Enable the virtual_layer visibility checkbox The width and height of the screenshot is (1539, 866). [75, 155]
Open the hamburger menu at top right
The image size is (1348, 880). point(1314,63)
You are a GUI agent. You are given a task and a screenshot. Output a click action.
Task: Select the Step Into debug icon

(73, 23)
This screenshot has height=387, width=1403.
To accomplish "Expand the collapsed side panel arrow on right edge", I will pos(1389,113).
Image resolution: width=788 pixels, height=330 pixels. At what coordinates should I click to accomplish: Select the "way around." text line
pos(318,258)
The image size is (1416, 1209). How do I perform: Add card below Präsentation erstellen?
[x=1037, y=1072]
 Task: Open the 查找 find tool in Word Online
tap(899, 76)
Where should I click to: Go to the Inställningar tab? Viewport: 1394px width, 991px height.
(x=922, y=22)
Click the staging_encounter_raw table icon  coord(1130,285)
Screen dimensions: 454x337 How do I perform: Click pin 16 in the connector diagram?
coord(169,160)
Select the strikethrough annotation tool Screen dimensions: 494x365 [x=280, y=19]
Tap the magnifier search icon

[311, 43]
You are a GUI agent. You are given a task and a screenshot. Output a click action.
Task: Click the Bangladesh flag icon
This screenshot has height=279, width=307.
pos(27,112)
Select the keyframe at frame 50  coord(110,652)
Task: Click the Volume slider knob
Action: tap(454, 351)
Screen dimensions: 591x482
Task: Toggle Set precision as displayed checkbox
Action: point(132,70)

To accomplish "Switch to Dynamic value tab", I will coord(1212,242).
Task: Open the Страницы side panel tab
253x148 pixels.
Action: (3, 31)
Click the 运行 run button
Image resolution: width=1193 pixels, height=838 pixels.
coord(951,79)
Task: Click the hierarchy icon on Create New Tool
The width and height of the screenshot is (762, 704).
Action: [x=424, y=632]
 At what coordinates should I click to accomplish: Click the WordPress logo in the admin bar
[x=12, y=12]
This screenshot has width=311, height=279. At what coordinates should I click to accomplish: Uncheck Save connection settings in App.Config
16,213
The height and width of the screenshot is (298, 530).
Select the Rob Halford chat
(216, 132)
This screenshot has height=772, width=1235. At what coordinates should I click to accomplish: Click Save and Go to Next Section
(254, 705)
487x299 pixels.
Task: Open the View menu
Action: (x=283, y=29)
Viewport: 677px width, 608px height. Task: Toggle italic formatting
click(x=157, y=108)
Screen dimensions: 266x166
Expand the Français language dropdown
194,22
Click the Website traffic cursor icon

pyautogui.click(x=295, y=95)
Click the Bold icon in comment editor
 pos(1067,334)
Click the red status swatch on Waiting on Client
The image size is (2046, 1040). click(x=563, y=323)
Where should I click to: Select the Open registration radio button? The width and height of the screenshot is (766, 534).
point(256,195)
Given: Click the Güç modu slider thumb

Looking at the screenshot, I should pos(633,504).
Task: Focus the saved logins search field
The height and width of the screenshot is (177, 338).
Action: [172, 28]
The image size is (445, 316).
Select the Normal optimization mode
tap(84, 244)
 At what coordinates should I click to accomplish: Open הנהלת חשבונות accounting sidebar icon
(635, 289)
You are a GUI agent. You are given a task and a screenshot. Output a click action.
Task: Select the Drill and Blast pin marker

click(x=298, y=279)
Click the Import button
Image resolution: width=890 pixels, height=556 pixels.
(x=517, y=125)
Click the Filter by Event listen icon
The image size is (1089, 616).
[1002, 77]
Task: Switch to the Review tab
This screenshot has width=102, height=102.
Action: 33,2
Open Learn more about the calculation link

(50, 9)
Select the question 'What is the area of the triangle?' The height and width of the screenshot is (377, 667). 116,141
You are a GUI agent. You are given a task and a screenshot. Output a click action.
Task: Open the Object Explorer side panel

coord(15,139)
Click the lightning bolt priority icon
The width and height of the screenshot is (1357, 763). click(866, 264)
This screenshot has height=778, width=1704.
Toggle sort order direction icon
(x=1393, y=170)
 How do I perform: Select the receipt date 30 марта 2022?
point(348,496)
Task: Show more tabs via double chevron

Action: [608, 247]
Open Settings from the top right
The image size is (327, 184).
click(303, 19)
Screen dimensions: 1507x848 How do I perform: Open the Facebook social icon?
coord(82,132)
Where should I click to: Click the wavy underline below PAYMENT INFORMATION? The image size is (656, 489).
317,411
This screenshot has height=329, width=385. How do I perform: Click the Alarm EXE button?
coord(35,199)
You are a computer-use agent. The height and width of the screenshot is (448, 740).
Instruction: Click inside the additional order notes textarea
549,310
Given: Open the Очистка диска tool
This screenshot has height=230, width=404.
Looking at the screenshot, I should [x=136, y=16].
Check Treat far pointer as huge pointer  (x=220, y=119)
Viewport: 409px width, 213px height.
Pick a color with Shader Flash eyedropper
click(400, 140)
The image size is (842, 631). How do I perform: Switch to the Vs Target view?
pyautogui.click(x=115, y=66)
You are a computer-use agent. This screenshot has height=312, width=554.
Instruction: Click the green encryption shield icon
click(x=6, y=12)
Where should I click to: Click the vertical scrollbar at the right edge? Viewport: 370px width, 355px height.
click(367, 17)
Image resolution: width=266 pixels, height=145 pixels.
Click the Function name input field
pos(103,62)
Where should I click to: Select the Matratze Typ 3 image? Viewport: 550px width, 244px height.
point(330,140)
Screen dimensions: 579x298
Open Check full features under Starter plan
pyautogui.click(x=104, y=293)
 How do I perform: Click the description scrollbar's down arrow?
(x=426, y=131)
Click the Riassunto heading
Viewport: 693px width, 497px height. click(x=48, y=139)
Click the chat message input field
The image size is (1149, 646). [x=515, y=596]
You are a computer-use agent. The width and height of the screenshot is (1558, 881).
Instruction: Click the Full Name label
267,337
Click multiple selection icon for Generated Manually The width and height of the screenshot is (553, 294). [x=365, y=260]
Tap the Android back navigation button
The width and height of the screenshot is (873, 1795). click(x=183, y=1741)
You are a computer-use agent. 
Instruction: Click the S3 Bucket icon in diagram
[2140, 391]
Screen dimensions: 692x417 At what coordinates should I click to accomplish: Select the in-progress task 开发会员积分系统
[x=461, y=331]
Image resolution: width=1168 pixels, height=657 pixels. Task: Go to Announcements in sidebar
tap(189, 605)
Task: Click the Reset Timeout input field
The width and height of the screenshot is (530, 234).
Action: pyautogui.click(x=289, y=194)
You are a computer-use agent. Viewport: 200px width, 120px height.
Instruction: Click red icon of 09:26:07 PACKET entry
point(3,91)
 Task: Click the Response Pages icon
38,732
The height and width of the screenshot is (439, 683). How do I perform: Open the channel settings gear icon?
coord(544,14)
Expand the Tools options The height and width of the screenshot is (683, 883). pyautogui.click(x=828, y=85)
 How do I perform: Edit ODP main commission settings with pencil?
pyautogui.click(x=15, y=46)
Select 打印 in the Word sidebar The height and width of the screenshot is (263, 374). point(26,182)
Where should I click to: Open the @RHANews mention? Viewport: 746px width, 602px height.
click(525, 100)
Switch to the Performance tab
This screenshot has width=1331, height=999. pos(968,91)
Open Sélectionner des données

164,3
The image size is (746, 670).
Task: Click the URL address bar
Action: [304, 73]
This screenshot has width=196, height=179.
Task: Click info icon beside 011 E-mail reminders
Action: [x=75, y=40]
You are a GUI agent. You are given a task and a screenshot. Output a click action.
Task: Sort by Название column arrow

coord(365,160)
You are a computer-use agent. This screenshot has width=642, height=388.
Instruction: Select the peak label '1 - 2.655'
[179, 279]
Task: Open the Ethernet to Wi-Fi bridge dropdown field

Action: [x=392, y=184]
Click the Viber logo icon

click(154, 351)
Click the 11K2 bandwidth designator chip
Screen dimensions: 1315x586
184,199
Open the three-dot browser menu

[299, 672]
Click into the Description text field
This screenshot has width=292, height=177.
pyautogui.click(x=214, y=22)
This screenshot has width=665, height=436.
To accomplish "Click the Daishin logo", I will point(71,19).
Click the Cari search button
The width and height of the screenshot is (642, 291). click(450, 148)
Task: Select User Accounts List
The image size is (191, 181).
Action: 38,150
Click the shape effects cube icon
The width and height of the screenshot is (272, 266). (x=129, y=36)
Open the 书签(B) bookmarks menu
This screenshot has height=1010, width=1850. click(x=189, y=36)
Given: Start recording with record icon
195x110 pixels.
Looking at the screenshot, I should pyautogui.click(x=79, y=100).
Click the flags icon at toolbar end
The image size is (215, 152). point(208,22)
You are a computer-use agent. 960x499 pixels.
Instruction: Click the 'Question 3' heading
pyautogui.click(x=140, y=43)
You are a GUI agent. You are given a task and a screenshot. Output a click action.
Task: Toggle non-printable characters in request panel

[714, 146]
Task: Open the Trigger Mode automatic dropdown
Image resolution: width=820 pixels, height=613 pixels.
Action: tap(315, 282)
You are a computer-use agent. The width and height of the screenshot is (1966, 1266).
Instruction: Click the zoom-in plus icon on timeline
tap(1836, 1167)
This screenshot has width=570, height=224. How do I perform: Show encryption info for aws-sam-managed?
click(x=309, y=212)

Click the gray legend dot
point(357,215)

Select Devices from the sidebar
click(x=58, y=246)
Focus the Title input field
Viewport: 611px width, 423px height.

### Brief
Please copy out the material exactly, everything from the line containing "Click the flags icon at toolbar end" down to the end of the material.

### Written response
Click the flags icon at toolbar end
The image size is (215, 152). point(208,22)
You are a computer-use agent. 960x499 pixels.
Instruction: Click the 'Question 3' heading
pyautogui.click(x=140, y=43)
You are a GUI agent. You are given a task and a screenshot. Output a click action.
Task: Toggle non-printable characters in request panel

[714, 146]
Task: Open the Trigger Mode automatic dropdown
Image resolution: width=820 pixels, height=613 pixels.
Action: tap(315, 282)
You are a computer-use agent. The width and height of the screenshot is (1966, 1266).
Instruction: Click the zoom-in plus icon on timeline
tap(1836, 1167)
This screenshot has width=570, height=224. How do I perform: Show encryption info for aws-sam-managed?
click(x=309, y=212)

Click the gray legend dot
point(357,215)

Select Devices from the sidebar
click(x=58, y=246)
Focus the Title input field
Viewport: 611px width, 423px height.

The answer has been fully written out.